METHODS: The source of data was the Medline database content from January 1995 until May 2012. Our search strategy combined key words related to school-based interventions with such related to weight and was not limited by language. The participants' ages were restricted to 6-18 years.
RESULTS: We identified 146 school-based studies on obesity prevention (or overweight or excessive weight change). Of the 146 studies, 36 were retained for the analysis after excluding reviews, feasibility studies, other outcomes, and repeated publications. 13 (35%) of the reviewed studies had statistically significant (p < 0.05) unbalanced measures of BMI at baseline. 11 studies with BMI balanced at baseline adjusted for the baseline BMI, whereas no baseline adjustment was applied to the 5 unbalanced studies.
CONCLUSION: Adjustment for the baseline BMI is frequently done in cluster randomized studies, and there is no standardization for this procedure. Thus, procedures that disentangle the effects of group, time and changes in time, such as mixed effects models, should be used as standard methods in school-based studies on the prevention of weight gain.

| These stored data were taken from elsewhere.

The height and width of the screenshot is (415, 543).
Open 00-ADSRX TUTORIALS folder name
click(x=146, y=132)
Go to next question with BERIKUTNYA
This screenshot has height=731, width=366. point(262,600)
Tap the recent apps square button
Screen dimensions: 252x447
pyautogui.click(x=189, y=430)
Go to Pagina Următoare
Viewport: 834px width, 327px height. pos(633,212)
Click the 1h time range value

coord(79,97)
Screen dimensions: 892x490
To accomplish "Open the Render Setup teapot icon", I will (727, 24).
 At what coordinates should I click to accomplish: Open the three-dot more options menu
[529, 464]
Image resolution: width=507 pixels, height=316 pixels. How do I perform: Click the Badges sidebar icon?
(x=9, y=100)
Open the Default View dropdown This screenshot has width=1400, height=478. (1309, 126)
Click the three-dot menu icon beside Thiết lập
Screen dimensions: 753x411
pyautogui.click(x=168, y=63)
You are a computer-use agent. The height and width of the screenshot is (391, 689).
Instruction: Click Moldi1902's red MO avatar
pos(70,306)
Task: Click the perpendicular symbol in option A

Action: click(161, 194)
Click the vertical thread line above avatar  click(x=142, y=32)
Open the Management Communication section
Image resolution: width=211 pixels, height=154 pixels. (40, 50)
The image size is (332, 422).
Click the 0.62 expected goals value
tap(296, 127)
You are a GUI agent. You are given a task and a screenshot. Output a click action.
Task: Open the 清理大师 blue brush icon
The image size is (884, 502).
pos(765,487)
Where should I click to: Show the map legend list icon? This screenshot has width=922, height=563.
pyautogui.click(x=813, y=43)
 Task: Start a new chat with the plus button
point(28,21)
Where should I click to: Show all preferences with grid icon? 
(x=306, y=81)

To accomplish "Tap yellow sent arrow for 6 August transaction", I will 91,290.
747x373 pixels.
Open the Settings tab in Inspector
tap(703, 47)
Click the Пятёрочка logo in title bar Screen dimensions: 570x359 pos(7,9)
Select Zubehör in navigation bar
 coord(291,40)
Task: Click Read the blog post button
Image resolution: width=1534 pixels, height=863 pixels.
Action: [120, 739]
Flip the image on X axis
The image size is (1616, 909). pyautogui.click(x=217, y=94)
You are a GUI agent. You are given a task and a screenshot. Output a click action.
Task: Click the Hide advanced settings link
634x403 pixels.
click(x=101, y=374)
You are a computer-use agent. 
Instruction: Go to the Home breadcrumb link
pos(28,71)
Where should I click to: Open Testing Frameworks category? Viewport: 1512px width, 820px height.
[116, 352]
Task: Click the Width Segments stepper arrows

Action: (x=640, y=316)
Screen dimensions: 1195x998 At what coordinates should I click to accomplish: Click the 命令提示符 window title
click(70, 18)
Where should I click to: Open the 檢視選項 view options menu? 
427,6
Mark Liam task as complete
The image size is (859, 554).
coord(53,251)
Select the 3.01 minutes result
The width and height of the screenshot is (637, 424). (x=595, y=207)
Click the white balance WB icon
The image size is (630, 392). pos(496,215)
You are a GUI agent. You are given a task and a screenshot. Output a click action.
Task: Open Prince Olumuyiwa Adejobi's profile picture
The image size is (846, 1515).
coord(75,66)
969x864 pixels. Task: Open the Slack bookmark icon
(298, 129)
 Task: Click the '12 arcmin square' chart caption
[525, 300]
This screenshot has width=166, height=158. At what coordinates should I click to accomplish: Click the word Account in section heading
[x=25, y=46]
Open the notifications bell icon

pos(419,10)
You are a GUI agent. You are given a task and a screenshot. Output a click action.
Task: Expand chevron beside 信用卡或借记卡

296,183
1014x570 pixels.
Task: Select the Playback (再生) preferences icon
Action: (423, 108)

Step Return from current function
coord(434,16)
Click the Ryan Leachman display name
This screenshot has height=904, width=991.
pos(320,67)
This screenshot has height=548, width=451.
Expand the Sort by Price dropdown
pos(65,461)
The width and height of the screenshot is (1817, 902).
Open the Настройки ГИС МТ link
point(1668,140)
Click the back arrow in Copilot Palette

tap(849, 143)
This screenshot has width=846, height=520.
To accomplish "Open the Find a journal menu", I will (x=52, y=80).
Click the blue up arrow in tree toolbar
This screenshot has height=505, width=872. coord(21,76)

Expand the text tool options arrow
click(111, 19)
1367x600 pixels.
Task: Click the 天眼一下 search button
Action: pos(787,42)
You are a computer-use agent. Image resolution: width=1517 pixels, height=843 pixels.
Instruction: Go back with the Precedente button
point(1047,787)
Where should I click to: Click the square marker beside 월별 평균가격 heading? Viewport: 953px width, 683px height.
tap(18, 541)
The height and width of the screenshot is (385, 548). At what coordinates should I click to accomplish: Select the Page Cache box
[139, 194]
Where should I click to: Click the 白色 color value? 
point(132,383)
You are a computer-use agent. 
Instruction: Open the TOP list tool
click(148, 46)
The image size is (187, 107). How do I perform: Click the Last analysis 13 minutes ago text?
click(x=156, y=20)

What is already known: To date, interventions have been inconsistent in improving the BMI or body composition of children and adolescents. Uncertainty within the literature published thus far may be due to the heterogeneity of study populations and unrealistic expectations concerning the change in body mass.

What this study adds: Although randomized studies on average must be balanced, a greater percentage of cluster randomized studies on obesity showed statistically significant imbalance for baseline body mass. Adjusting for the baseline body mass is a wrong procedure in this scenario that increases the uncertainty. Also, few cluster randomized studies regarding obesity included around 1,000 participants – a sample size required due to the small effect on body mass that could be expected.

Introduction

School-based interventions for obesity prevention have been conducted since the publication of two major studies on this topic in 1999: the Pathways Study conducted among American Indian school children [1] and the Planet Health Study conducted among students from Boston, MA, USA [2]. Both studies used a multicomponent intervention, had a high prevalence of obesity among the subjects, and disposed combination methods to better define obesity. Therefore, these two studies – conducted in populations with a high prevalence of obesity and using the state-of-the-art definition of obesity – were very likely to observe positive changes in obesity. However, neither study found an overall reduction in the prevalence of obesity. In the Planet Health Study, a statistically significant reduction in the prevalence of obesity was observed among girls only (decreasing from 23.6% to 20.3%), but the change was very small. Ever since these two studies were published, many more have been conducted in the USA and other countries; although many reviews have been published on the topic, the findings are still considered inconclusive, as indicated by Khambalia et al. [3]. These authors combined the findings of eight reviews, three meta-analyses, and five systematic reviews of school-based programs to prevent and control obesity and concluded that there was limited evidence to serve as a basis for recommendations on this matter. Methodological issues, such as inclusion criteria and outcome assessments, explain some of the discrepancies in these findings [4].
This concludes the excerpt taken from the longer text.